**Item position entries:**
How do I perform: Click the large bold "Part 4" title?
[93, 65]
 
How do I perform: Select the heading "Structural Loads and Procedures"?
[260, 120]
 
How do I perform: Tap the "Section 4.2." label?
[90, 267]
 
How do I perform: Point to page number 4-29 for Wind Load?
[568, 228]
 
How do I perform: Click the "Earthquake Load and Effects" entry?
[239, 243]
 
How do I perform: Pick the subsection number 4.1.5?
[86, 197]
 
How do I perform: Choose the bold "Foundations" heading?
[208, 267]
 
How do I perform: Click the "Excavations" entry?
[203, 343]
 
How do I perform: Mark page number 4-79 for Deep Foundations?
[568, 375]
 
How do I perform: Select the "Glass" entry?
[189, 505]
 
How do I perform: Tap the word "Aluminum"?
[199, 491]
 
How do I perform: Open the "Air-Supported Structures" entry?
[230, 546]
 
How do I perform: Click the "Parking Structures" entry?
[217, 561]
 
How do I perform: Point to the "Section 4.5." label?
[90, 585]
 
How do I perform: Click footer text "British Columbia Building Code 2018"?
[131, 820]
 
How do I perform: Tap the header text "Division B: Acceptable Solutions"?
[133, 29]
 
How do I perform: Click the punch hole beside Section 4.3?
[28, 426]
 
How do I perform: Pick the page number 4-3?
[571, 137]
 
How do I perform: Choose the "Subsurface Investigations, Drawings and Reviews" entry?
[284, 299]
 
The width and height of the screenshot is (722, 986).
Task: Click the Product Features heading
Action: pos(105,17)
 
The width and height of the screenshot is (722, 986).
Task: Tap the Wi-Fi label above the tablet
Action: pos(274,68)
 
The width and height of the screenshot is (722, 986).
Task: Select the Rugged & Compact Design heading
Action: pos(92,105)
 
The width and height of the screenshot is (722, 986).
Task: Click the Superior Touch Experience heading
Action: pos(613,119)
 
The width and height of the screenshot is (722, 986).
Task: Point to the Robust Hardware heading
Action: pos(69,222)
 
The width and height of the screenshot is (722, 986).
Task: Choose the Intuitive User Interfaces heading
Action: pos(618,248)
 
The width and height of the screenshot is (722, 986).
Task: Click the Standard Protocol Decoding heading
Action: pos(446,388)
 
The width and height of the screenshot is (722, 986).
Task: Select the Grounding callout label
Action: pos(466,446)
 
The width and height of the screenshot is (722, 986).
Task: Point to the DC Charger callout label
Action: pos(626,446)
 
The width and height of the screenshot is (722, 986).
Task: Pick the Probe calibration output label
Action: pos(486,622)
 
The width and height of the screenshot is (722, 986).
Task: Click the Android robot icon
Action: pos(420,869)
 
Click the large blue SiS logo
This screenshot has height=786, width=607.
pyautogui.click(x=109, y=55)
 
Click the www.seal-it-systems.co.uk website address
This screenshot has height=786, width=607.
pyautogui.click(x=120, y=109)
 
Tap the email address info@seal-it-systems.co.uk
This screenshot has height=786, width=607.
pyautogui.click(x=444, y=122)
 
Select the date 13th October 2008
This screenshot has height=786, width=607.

**WRITTEN REQUEST:** Write out every item above again, line for line, without changing anything.

**TASK SOLUTION:**
How do I perform: Click the large bold "Part 4" title?
[93, 65]
 
How do I perform: Select the heading "Structural Loads and Procedures"?
[260, 120]
 
How do I perform: Tap the "Section 4.2." label?
[90, 267]
 
How do I perform: Point to page number 4-29 for Wind Load?
[568, 228]
 
How do I perform: Click the "Earthquake Load and Effects" entry?
[239, 243]
 
How do I perform: Pick the subsection number 4.1.5?
[86, 197]
 
How do I perform: Choose the bold "Foundations" heading?
[208, 267]
 
How do I perform: Click the "Excavations" entry?
[203, 343]
 
How do I perform: Mark page number 4-79 for Deep Foundations?
[568, 375]
 
How do I perform: Select the "Glass" entry?
[189, 505]
 
How do I perform: Tap the word "Aluminum"?
[199, 491]
 
How do I perform: Open the "Air-Supported Structures" entry?
[230, 546]
 
How do I perform: Click the "Parking Structures" entry?
[217, 561]
 
How do I perform: Point to the "Section 4.5." label?
[90, 585]
 
How do I perform: Click footer text "British Columbia Building Code 2018"?
[131, 820]
 
How do I perform: Tap the header text "Division B: Acceptable Solutions"?
[133, 29]
 
How do I perform: Click the punch hole beside Section 4.3?
[28, 426]
 
How do I perform: Pick the page number 4-3?
[571, 137]
 
How do I perform: Choose the "Subsurface Investigations, Drawings and Reviews" entry?
[284, 299]
 
The width and height of the screenshot is (722, 986).
Task: Click the Product Features heading
Action: pos(105,17)
 
The width and height of the screenshot is (722, 986).
Task: Tap the Wi-Fi label above the tablet
Action: pos(274,68)
 
The width and height of the screenshot is (722, 986).
Task: Select the Rugged & Compact Design heading
Action: pos(92,105)
 
The width and height of the screenshot is (722, 986).
Task: Click the Superior Touch Experience heading
Action: pos(613,119)
 
The width and height of the screenshot is (722, 986).
Task: Point to the Robust Hardware heading
Action: pos(69,222)
 
The width and height of the screenshot is (722, 986).
Task: Choose the Intuitive User Interfaces heading
Action: pos(618,248)
 
The width and height of the screenshot is (722, 986).
Task: Click the Standard Protocol Decoding heading
Action: pos(446,388)
 
The width and height of the screenshot is (722, 986).
Task: Select the Grounding callout label
Action: pos(466,446)
 
The width and height of the screenshot is (722, 986).
Task: Point to the DC Charger callout label
Action: pos(626,446)
 
The width and height of the screenshot is (722, 986).
Task: Pick the Probe calibration output label
Action: pos(486,622)
 
The width and height of the screenshot is (722, 986).
Task: Click the Android robot icon
Action: pos(420,869)
 
Click the large blue SiS logo
This screenshot has height=786, width=607.
pyautogui.click(x=109, y=55)
 
Click the www.seal-it-systems.co.uk website address
This screenshot has height=786, width=607.
pyautogui.click(x=120, y=109)
 
Tap the email address info@seal-it-systems.co.uk
This screenshot has height=786, width=607.
pyautogui.click(x=444, y=122)
 
Select the date 13th October 2008
This screenshot has height=786, width=607.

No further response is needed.